Intervention de Philippe Darniche

Réunion du 25 janvier 2011 à 22h10
Assistance médicalisée pour mourir — Article 1er

Photo de Philippe DarnichePhilippe Darniche :

En votant, en 2005, la loi Leonetti sur la fin de vie, nous avions choisi la voie de la sagesse en écartant à la fois l’acharnement thérapeutique et l’euthanasie pour mettre en place une grande politique de développement des soins palliatifs qui réponde, selon la majorité des médecins et des familles interrogés, à la souffrance extrême des malades et des personnes âgées en fin de vie.

Légaliser l’euthanasie serait, selon moi, une grave erreur parce qu’elle conduirait à l’échec de la médecine. Ce serait aussi une erreur sur le plan tant juridique et moral que philosophique.

Une telle décision conduirait à l’échec de la médecine, car ce serait reconnaître l’impuissance de cette dernière à faire face à une situation d’extrême souffrance pour laquelle elle ne proposerait qu’une seule solution : la mort. L’euthanasie est une réponse brutale et sans issue, en contradiction absolue avec la mission même du soignant, qui est de lutter pour la survie de son patient, et avec les immenses progrès accomplis pour améliorer la prise en charge de la fin de vie.

Si cette demande vient du malade, elle est la preuve d’une détresse infinie justifiée par la souffrance physique et morale.
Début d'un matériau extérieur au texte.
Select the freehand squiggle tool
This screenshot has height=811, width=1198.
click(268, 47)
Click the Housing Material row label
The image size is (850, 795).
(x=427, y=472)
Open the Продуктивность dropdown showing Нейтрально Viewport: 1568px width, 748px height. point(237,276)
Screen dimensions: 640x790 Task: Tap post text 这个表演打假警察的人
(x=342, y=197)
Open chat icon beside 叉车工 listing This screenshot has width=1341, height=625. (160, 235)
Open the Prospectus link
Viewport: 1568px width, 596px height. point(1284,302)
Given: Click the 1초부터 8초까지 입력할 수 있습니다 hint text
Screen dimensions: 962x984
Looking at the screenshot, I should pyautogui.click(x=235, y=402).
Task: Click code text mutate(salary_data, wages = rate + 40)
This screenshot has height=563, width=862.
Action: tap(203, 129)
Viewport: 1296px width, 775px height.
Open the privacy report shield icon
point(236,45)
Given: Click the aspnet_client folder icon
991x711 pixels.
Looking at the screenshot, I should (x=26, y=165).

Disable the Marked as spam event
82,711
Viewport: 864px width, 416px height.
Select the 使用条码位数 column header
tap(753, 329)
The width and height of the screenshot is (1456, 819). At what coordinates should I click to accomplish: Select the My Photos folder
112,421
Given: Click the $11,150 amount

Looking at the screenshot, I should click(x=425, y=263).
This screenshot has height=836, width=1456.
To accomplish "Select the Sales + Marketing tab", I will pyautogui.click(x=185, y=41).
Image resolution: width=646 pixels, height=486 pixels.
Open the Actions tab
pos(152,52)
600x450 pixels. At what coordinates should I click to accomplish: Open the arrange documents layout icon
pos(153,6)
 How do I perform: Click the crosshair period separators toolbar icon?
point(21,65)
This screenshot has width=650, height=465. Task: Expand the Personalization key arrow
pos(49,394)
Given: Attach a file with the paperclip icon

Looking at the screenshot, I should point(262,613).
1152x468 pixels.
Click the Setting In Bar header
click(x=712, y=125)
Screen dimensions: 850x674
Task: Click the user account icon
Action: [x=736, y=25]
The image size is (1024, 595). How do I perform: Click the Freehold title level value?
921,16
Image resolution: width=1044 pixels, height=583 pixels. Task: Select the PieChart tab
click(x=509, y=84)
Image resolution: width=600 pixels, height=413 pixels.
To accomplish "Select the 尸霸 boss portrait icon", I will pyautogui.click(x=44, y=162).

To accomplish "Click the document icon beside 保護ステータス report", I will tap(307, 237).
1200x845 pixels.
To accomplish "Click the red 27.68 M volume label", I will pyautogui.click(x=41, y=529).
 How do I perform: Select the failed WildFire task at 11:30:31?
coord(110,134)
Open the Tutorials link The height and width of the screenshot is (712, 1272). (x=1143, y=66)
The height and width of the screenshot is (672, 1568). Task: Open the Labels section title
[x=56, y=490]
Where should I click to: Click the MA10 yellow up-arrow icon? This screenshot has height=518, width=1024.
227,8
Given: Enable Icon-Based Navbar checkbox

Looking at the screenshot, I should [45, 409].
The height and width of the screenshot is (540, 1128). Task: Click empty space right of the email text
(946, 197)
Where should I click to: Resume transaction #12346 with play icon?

À cette détresse et à ce désespoir, le médecin doit-il répondre par l’acte de mort ?

Est-il acceptable, par ailleurs, que les médecins et les infirmiers ne puissent vivre en paix et soient obligés de souffrir du souvenir d’avoir donné la mort au malade ?

Il me semble que ce serait également une erreur sur le plan juridique, car une telle décision reviendrait à ignorer les grands principes du droit – un certain nombre de mes collègues ont mis l’accent sur ce point –, qui nous obligent à respecter la dignité de la personne humaine, du commencement de la vie jusqu’à l’heure dernière.

Nous, parlementaires, qui votons la loi, devons avoir le souci permanent du droit et de ce qu’il nous enseigne. Tous les principes de notre droit civil ou de notre droit pénal nous font obligation de respecter l’intégrité physique de la personne vivante, car leurs inspirateurs ont produit et rédigé un droit à la vie qui repose sur le caractère inviolable du corps humain.

Les défenseurs de l’euthanasie nous diront que le consentement de l’intéressé justifie cette entorse au droit. Mais le consentement d’une victime ne peut pas plus justifier l’euthanasie qu’il ne justifie d’autres infractions ! Un homicide – le fait de donner volontairement la mort à autrui constitue un meurtre, c’est la définition du code pénal – ne peut être conforme, quoi qu’on en dise, ni à l’intérêt général ni même à l’intérêt de la victime !

Enfin, ce serait une erreur sur le plan moral et sur le plan philosophique, car une société doit se structurer par un certain nombre de règles que l’on se donne en commun, et l’on ne peut présenter la demande de mourir comme un droit. On ne peut pas avoir un droit à mourir comme on a un droit à la sécurité sociale, un droit à la retraite, un droit à l’information ou à liberté d’expression.

Légaliser l’euthanasie conduirait à accepter de bâtir une société où chacun peut décider si la vie vaut la peine ou non d’être vécue. Sans respect du principe d’humanité, il ne peut y avoir de liberté. Notre société individualisée réclame plus de solidarité et d’humanité.

C’est parce que les gens sont seuls et désespérés qu’ils ont recours à l’idée de la mort. Soigner la maladie, accompagner la vieillesse et la souffrance jusqu’au bout est un devoir qui engage la société tout entière, car la grandeur et la dignité de l’homme l’obligent. Vous aurez donc compris, mes chers collègues, le sens de mon vote.